Utah assistant coaches
Coach » Position/ Year/ Previous schools*
Dan Finn » OL/ 1st/ Idaho/San Diego State
Jay Hill » RB/ 8th/ —
Brian Johnson » OC/ 3rd/ —
Chad Kauha’aha’a » DL/ 2nd/ Weber State/USU
Aaron Roderick » WR/ 8th/ Southern Utah
Morgan Scalley » DB/ 5th/ —
Sharrieff Shah » DB/ 1st/ —
Kalani Sitake » DC/ 8th/ Southern Utah
Ilaisa Tuiaki » FB/TE/ 1st/ Utah State
* In full-time coaching position
Well, Whittingham likes them. "High energy, great chemistry, no egos," he said Tuesday, as spring practice began.
Whittingham deserves the faith that his 66-25 record inspires. "If he says I’m ready, I’m ready," said Brian Johnson, the offensive coordinator.
So I’m not saying Whittingham’s provincial method is doomed to fail, just pointing out that it’s radically different than anybody else’s in the Pac-12 or another Bowl Championship Series-qualifying conference. His 2012 hiring trend fits more of a BYU model.
Since winning the Sun Bowl on New Year’s Eve, Utah lost offensive coordinator Norm Chow to Hawaii, running backs coach Dave Schramm to Fresno State and offensive line coach Tim Davis to Florida. After the previous season, defensive line coach John Pease retired. Those four accounted for roughly 125 years of experience.
Their replacements have coached full-time for barely more than a dozen seasons, while working for these institutions: the universities of Idaho, Weber State, San Diego State and Utah State and the law firm of Siegfried & Jensen.
With less collective experience than Whittingham’s original Ute staff of 2005, this group resembles something created via fan voting, featuring the charismatic co-captain of the Fiesta Bowl team (Morgan Scalley), the heady QB who beat Alabama in the Sugar Bowl (Johnson) and the popular radio sideline reporter (Sharrieff Shah). The six most recently hired staff members either played for Utah or worked there as graduate assistants. "They’ve come up through the system," Whittingham said. "It’s not a culture shock to them."

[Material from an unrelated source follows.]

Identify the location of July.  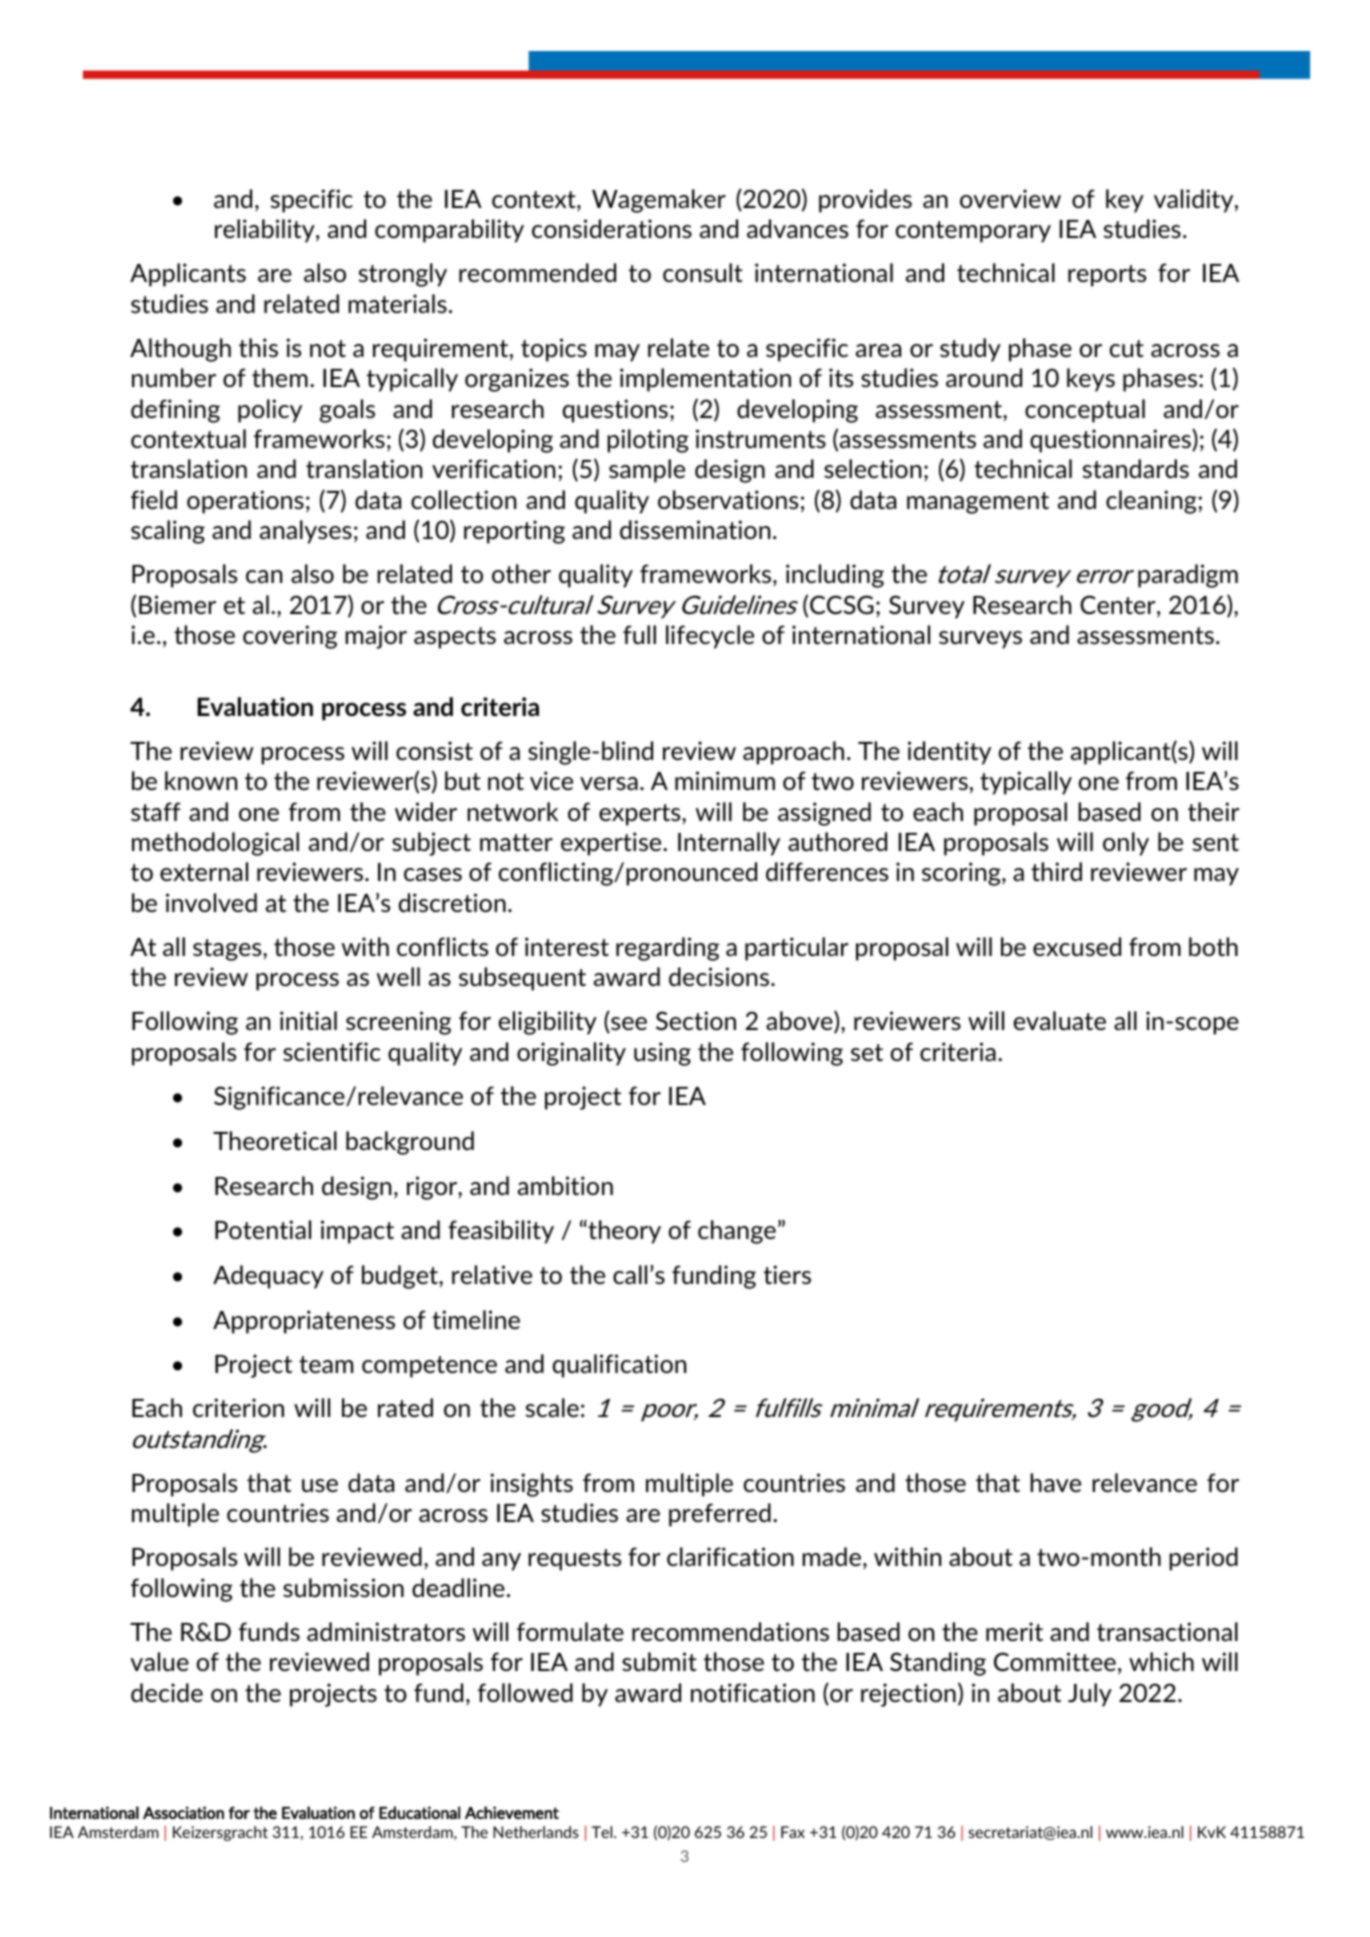
(1090, 1695).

This staff is diverse, well represented by African-American and Polynesian coaches. They have the traits of good recruiters, which is about 90 percent of college football these days. The coaching part probably can be learned, although other Pac-12 staffs have vastly more experience. Colorado, for instance, has four coaches who spent five-plus seasons in the NFL, two former FBS head coaches and two others who worked in BCS conferences.
In contrast, Utah’s recent hires fit the profile of a coach who once came to the school after having worked only at Idaho State during six losing seasons, and he proved to be a reasonably good choice. His name: Kyle Whittingham.

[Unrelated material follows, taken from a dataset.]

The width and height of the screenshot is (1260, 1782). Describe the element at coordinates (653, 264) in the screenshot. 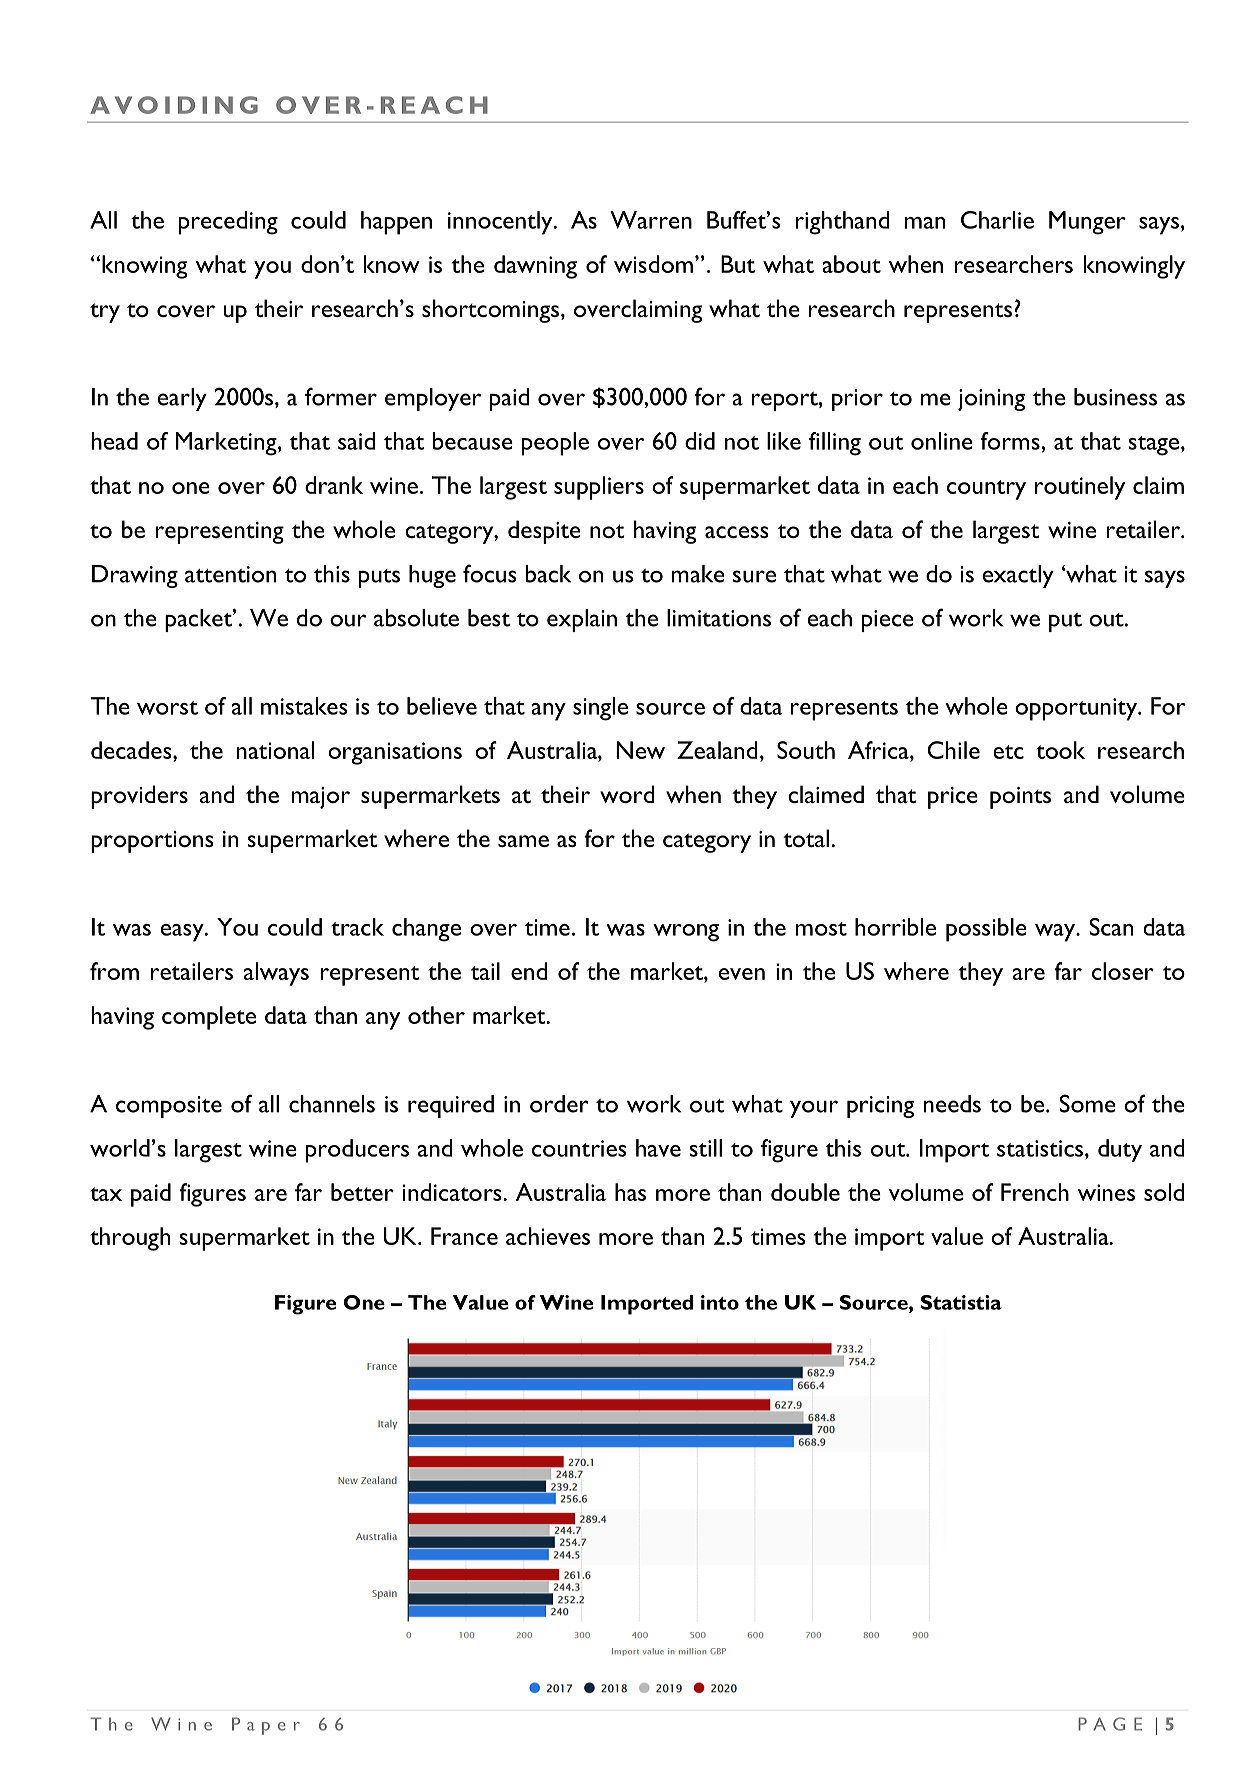

I see `wisdom` at that location.
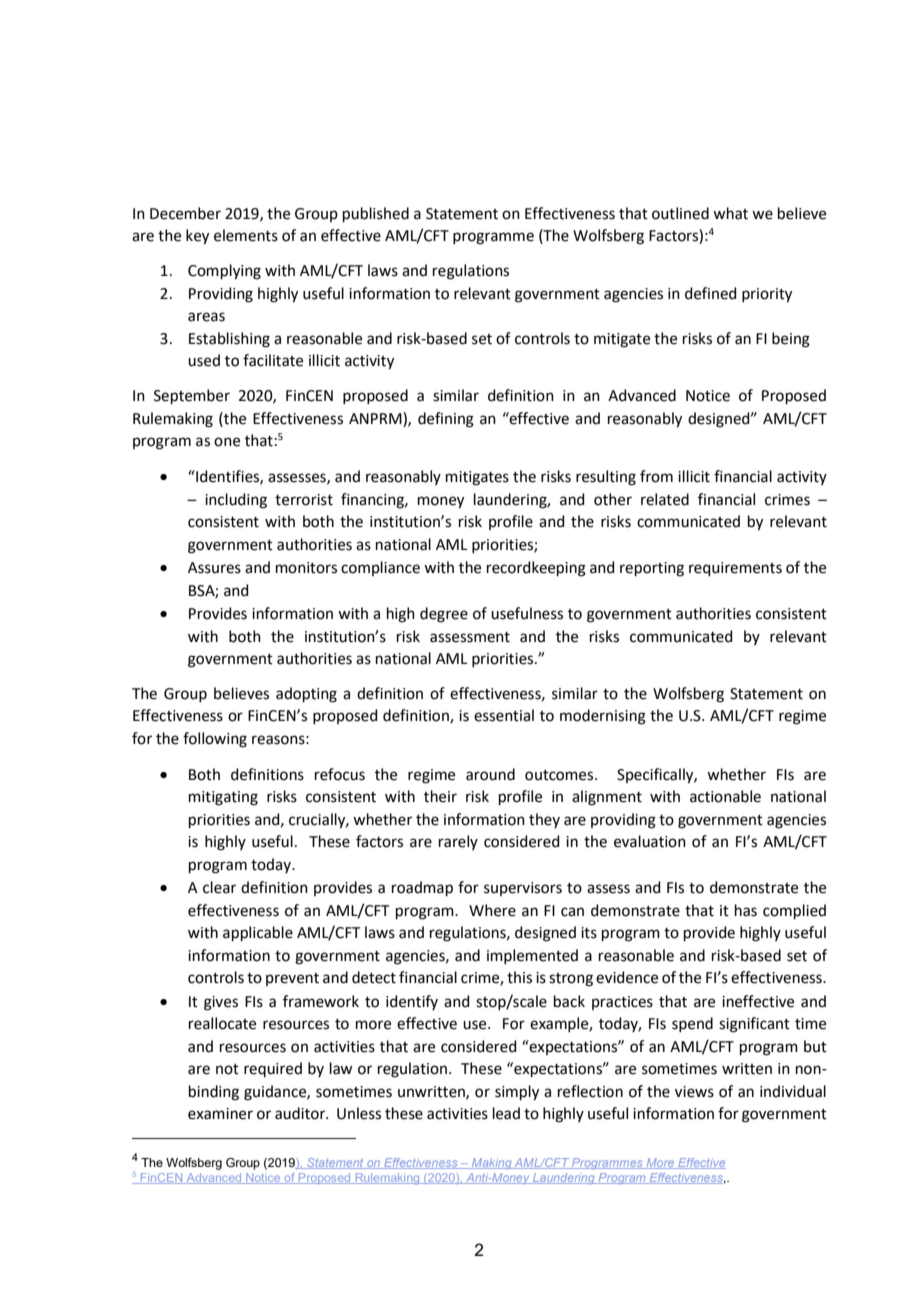 Image resolution: width=924 pixels, height=1308 pixels. Describe the element at coordinates (273, 1069) in the page. I see `required` at that location.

Emboldened by his new contract and $2 million salary, Whittingham is risking his .725 winning percentage for greater rewards with this management approach. Will it work? I’ll just say if he can get the Utes to a Rose Bowl with this staff, he’ll alter college football’s traditional hiring practices.

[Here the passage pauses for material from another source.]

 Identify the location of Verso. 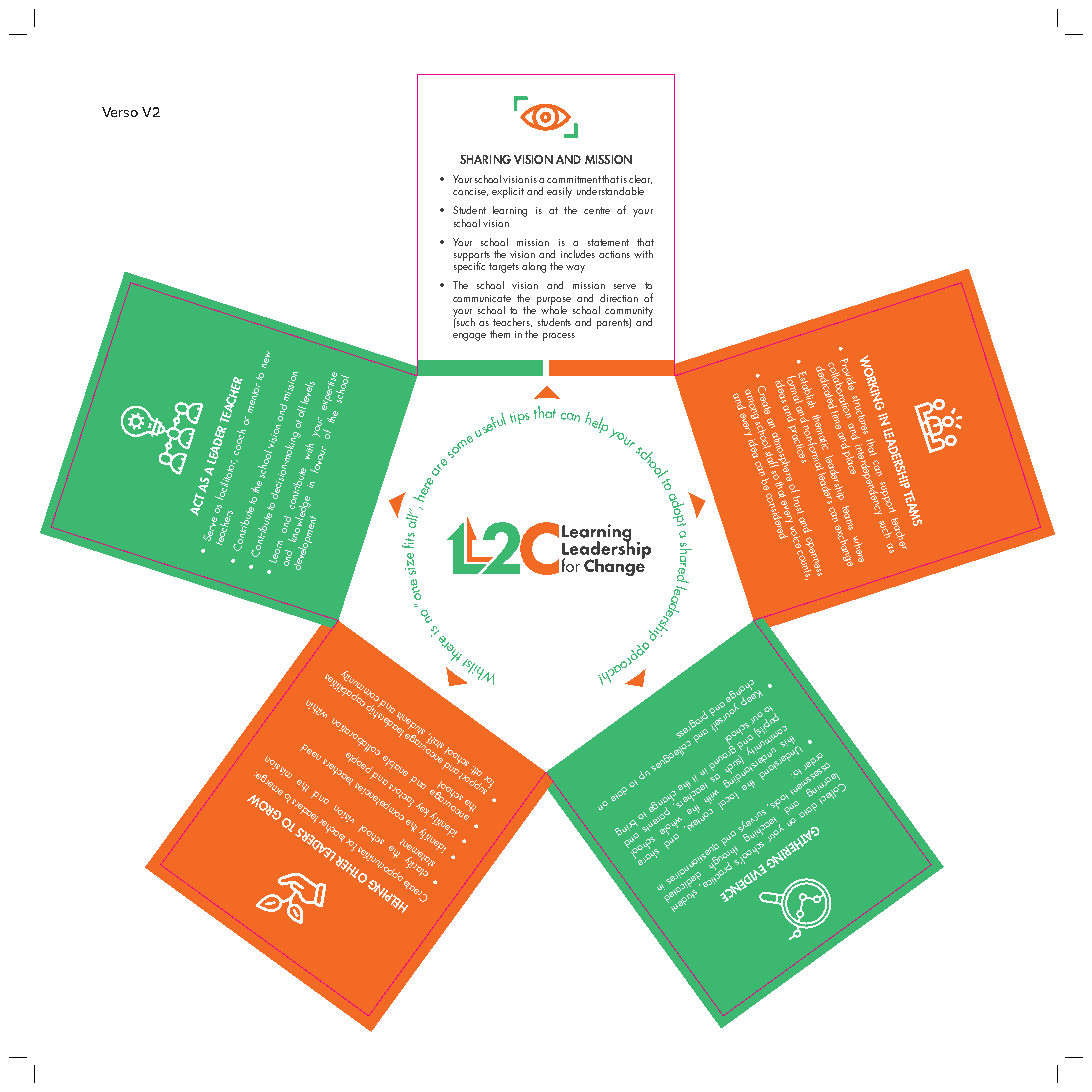
(120, 112).
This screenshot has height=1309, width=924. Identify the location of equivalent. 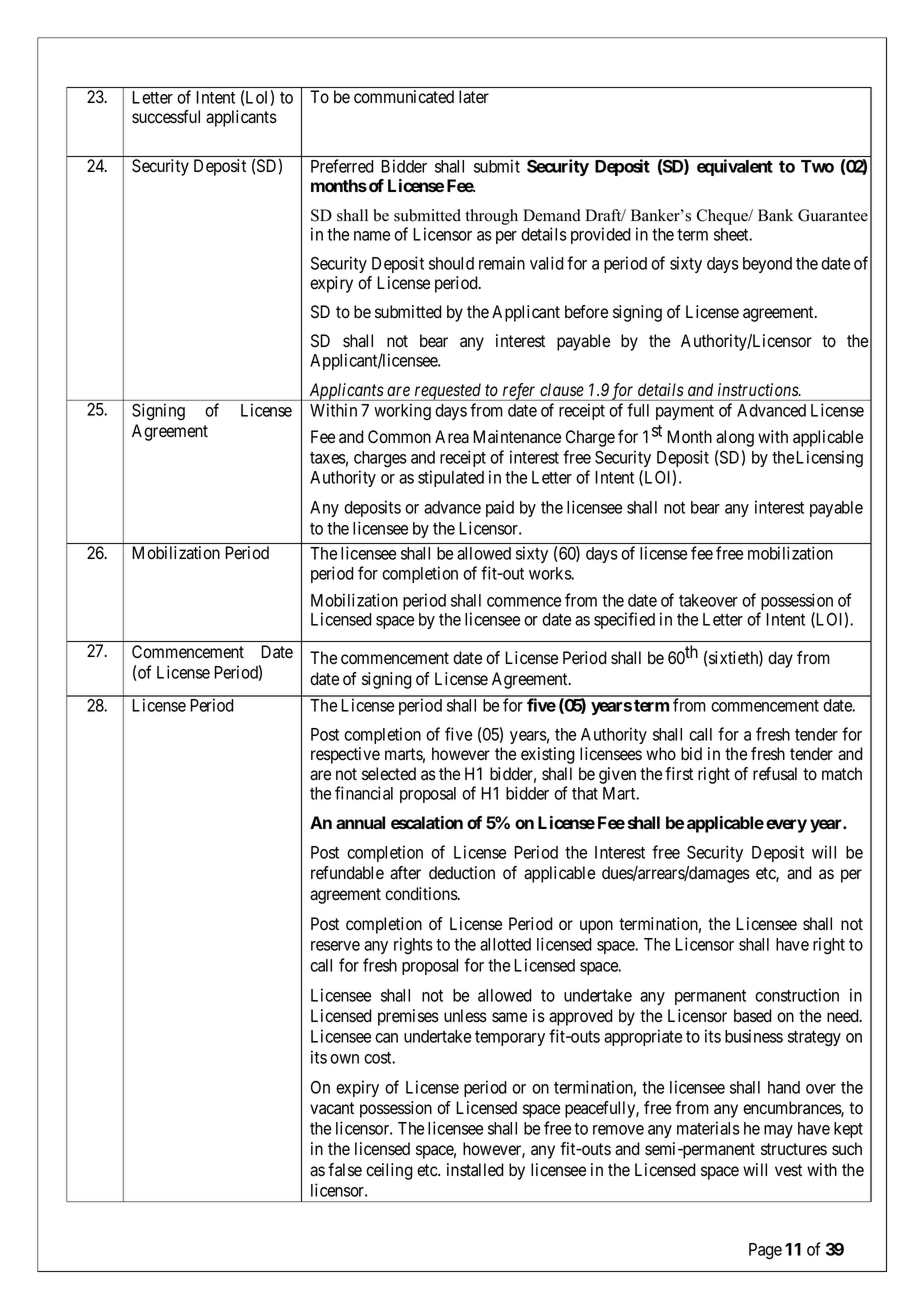
(735, 167).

Shah, now coaching the Ute cornerbacks, is an intriguing case study. He left Siegfried & Jensen in the middle of a medical malpractice lawsuit that he wishes he could have concluded, involving a woman who became paralyzed during knee surgery, allegedly because of an anesthesiology error.
Whittingham’s "core belief is a coach is intelligent, he has high character and he has an unbelievable level of energy," Shah said. "And I think I probably fit those three categories better than most people who may have more experience. He has a keen eye to find that person."
Shah’s professional background also provides some perspective to this whole subject. His defensive backs can learn from moments of sobering reality in his experience. "To lose a football game truly sometimes feels like the biggest thing in the world," Shah said, "but it doesn’t compare to when you’ve lost your little baby to someone who was drinking and driving."